[DIRECTIVE]: From the material below, quote the portion that begins with the line containing "Stop the debug session red square" and ends with the line containing "Action: (x=1360, y=975)", including both of those lines. Leave the pictures out of your answer.

━━ SUPPLIED DATA ━━

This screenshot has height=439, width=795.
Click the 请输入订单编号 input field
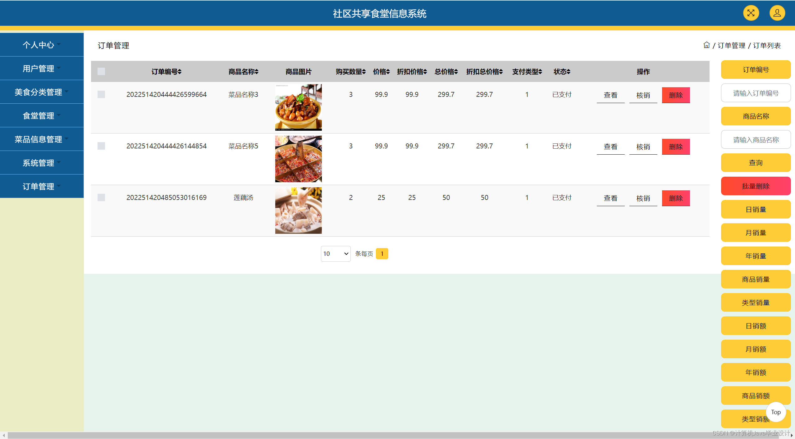pos(756,93)
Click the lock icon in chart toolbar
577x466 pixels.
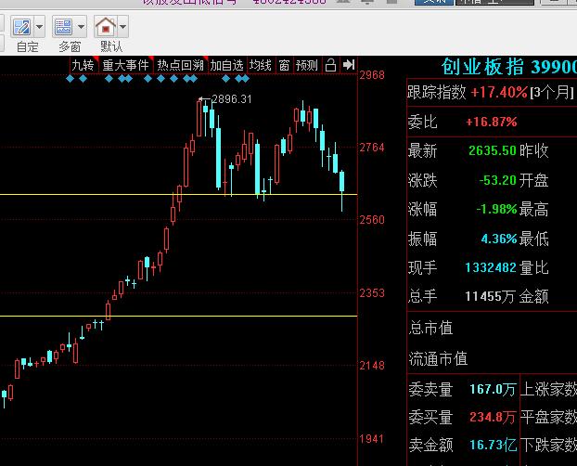pos(331,65)
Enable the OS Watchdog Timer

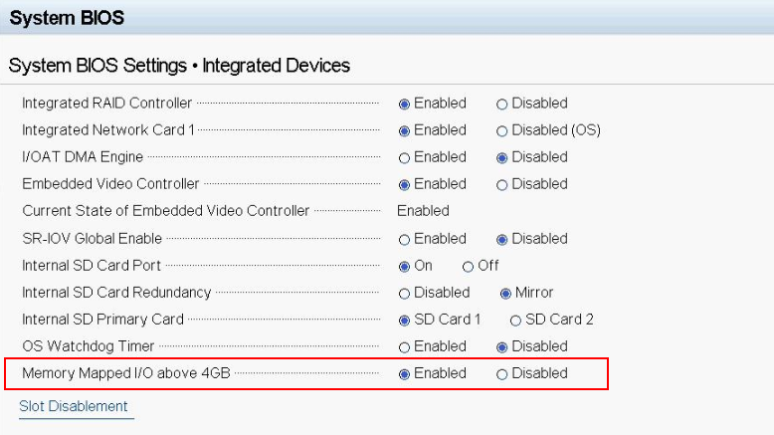404,346
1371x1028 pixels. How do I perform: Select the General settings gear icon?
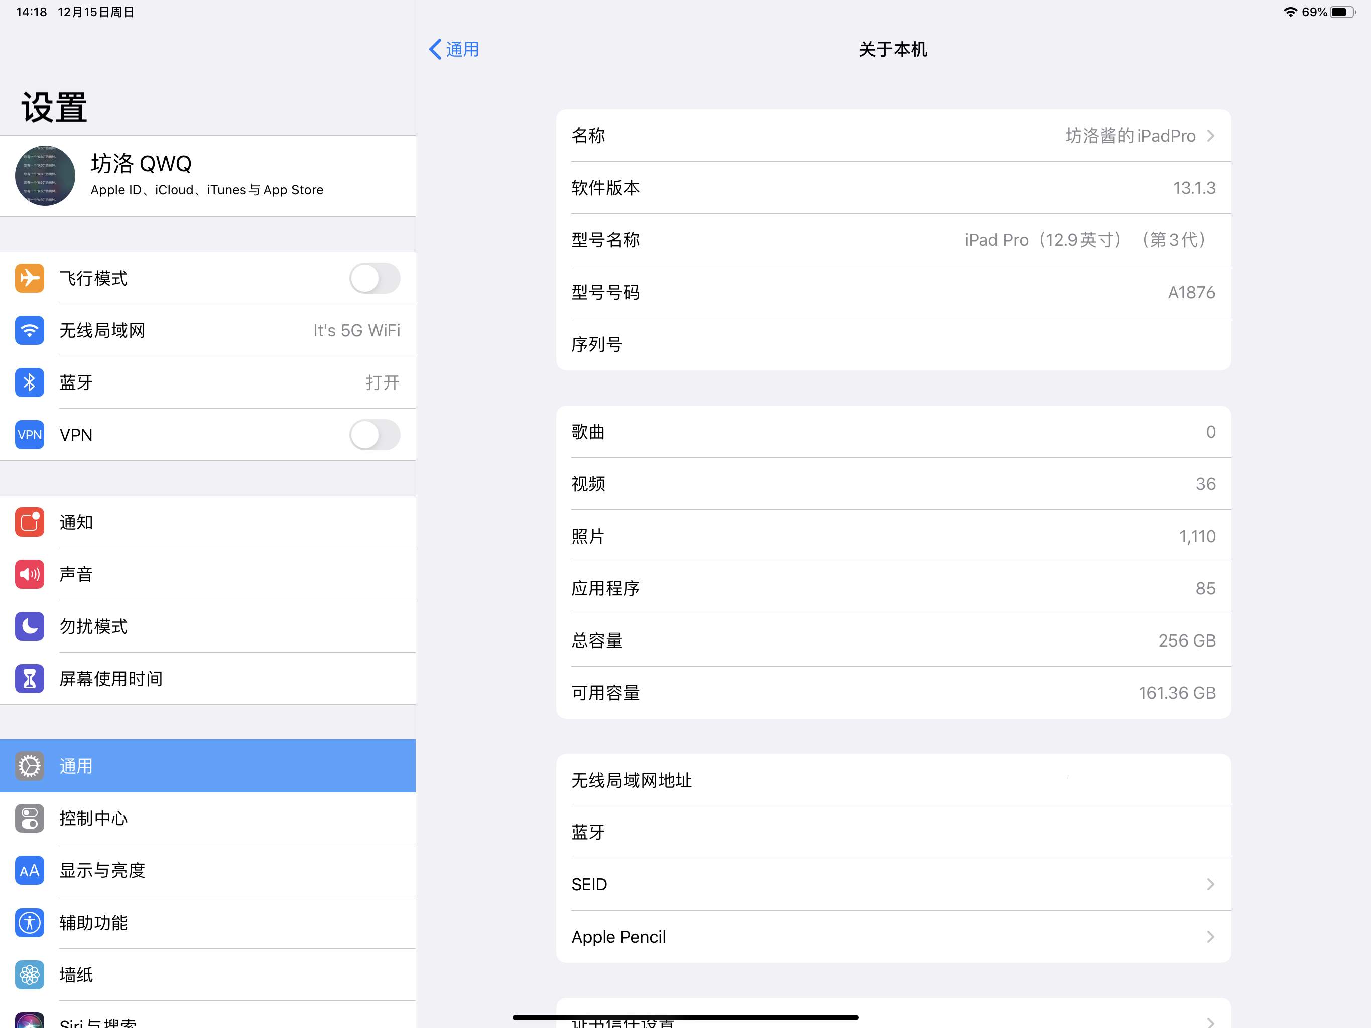29,766

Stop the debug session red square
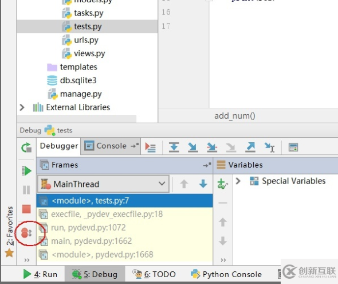(x=26, y=209)
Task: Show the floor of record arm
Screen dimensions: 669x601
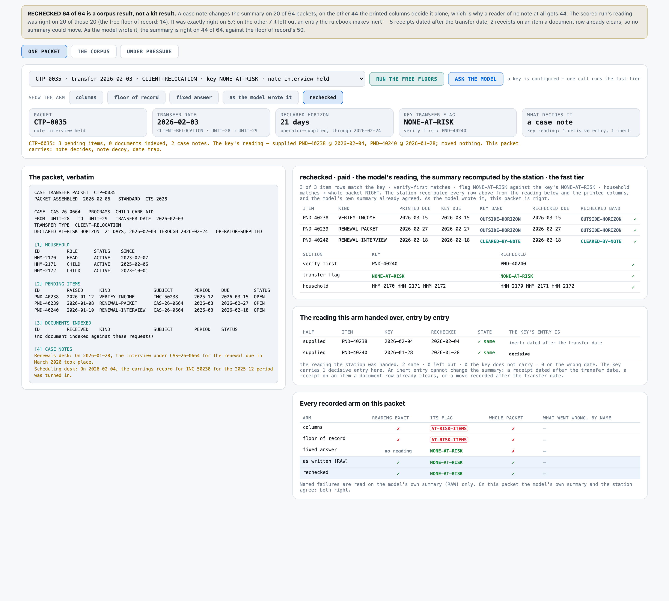Action: click(136, 97)
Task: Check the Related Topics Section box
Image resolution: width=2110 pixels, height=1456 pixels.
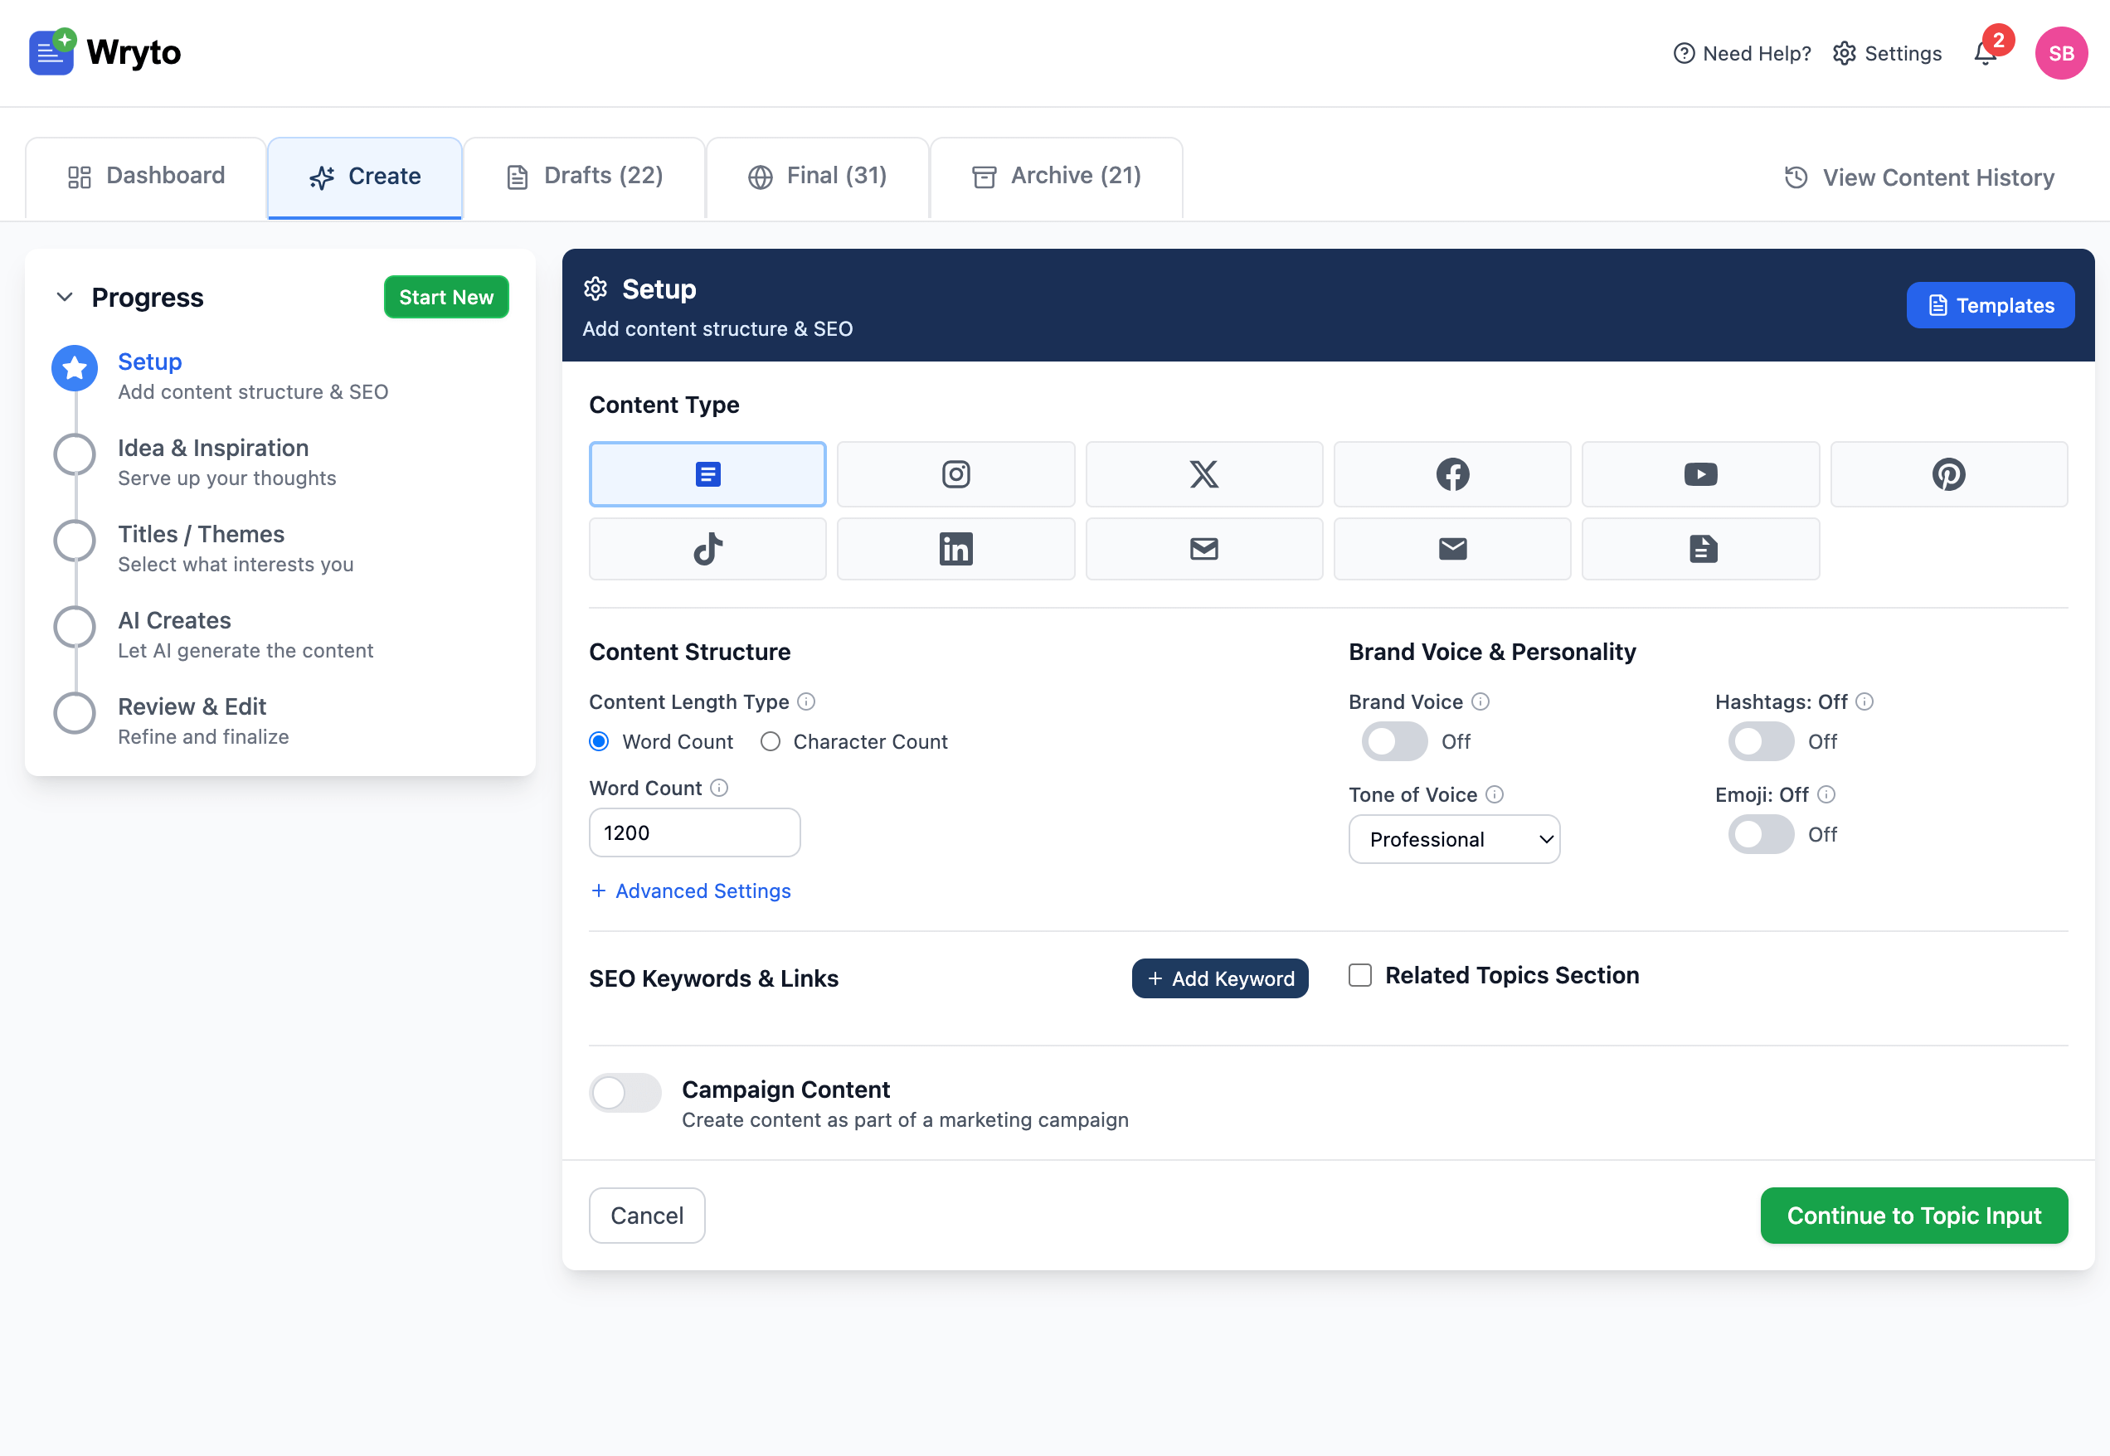Action: (x=1360, y=975)
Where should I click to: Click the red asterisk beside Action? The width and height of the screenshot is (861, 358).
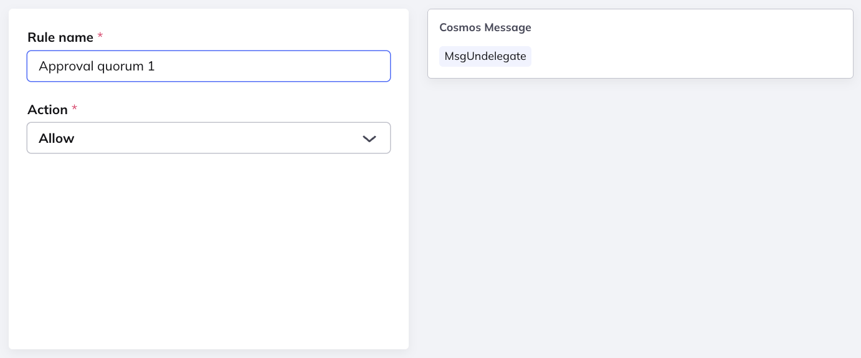point(75,109)
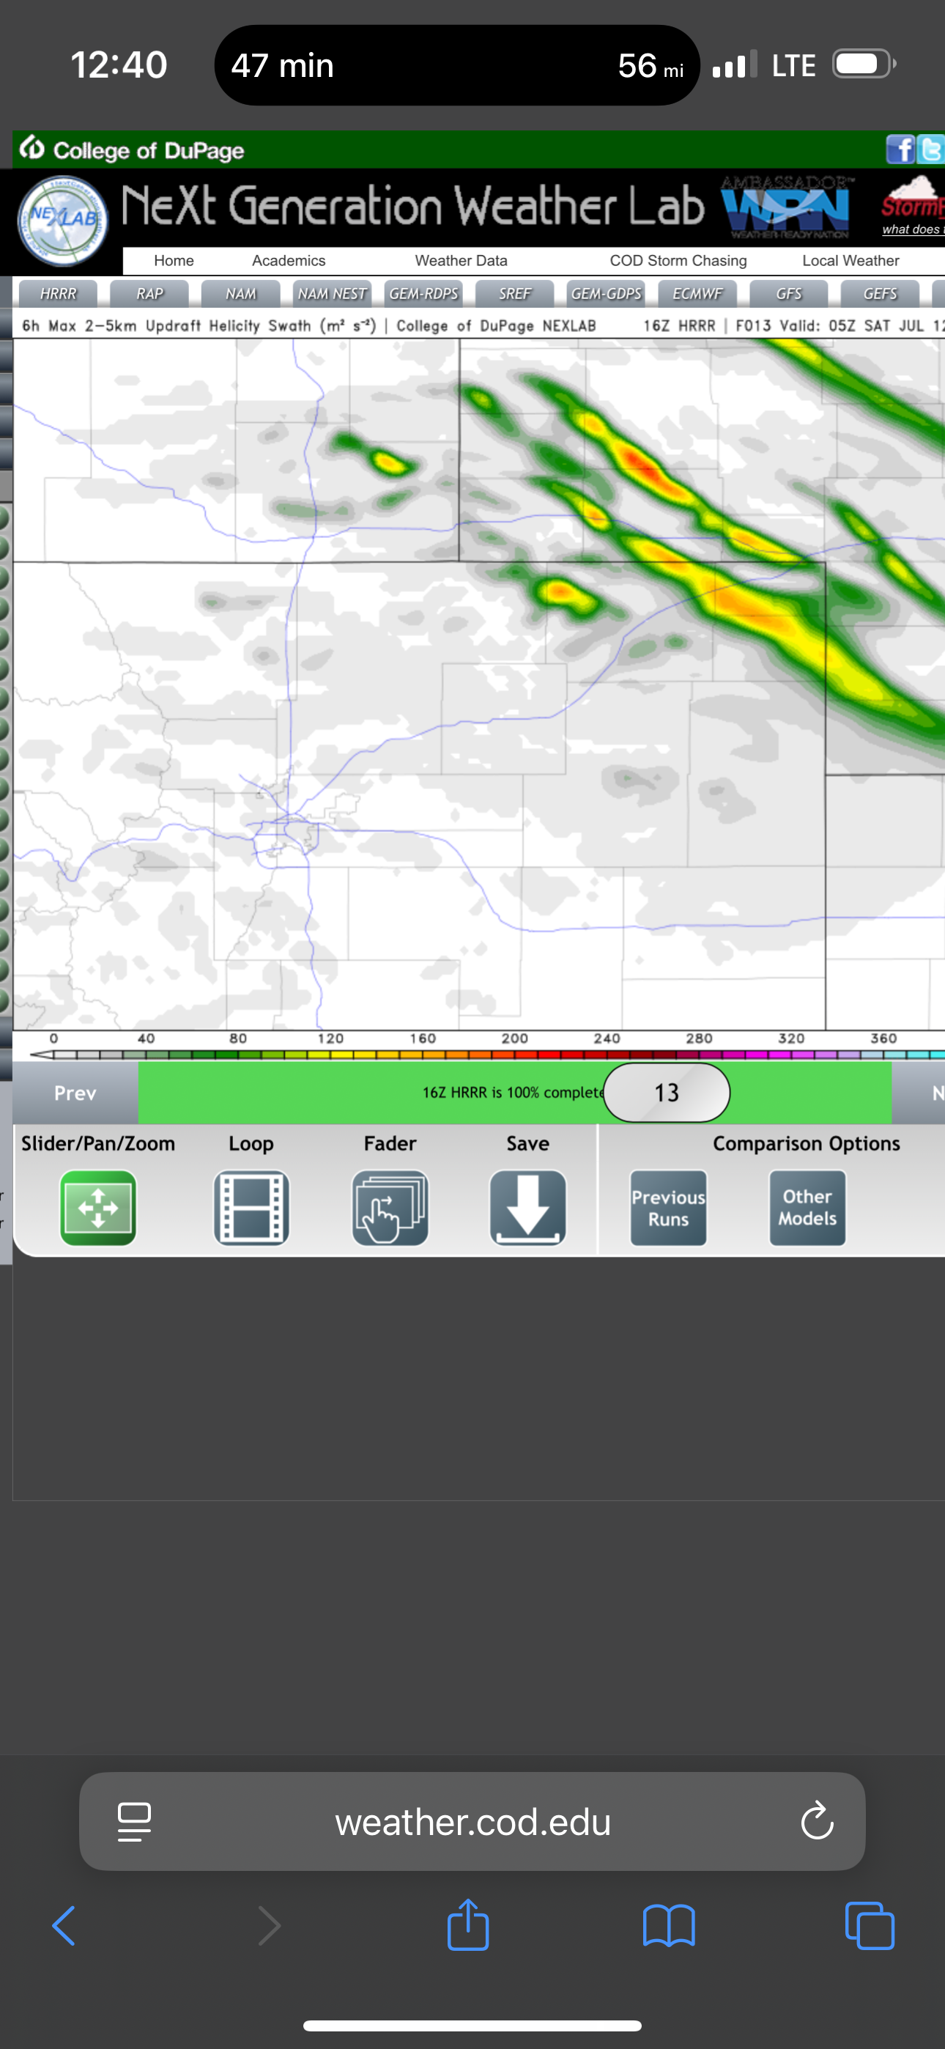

━━━

[SOLUTION TO THIS PROBLEM]:
Stop the debug session red square
(x=26, y=209)
Task: Show the floor of record arm
Screen dimensions: 669x601
Action: click(136, 97)
Task: Check the Related Topics Section box
Image resolution: width=2110 pixels, height=1456 pixels.
Action: (x=1360, y=975)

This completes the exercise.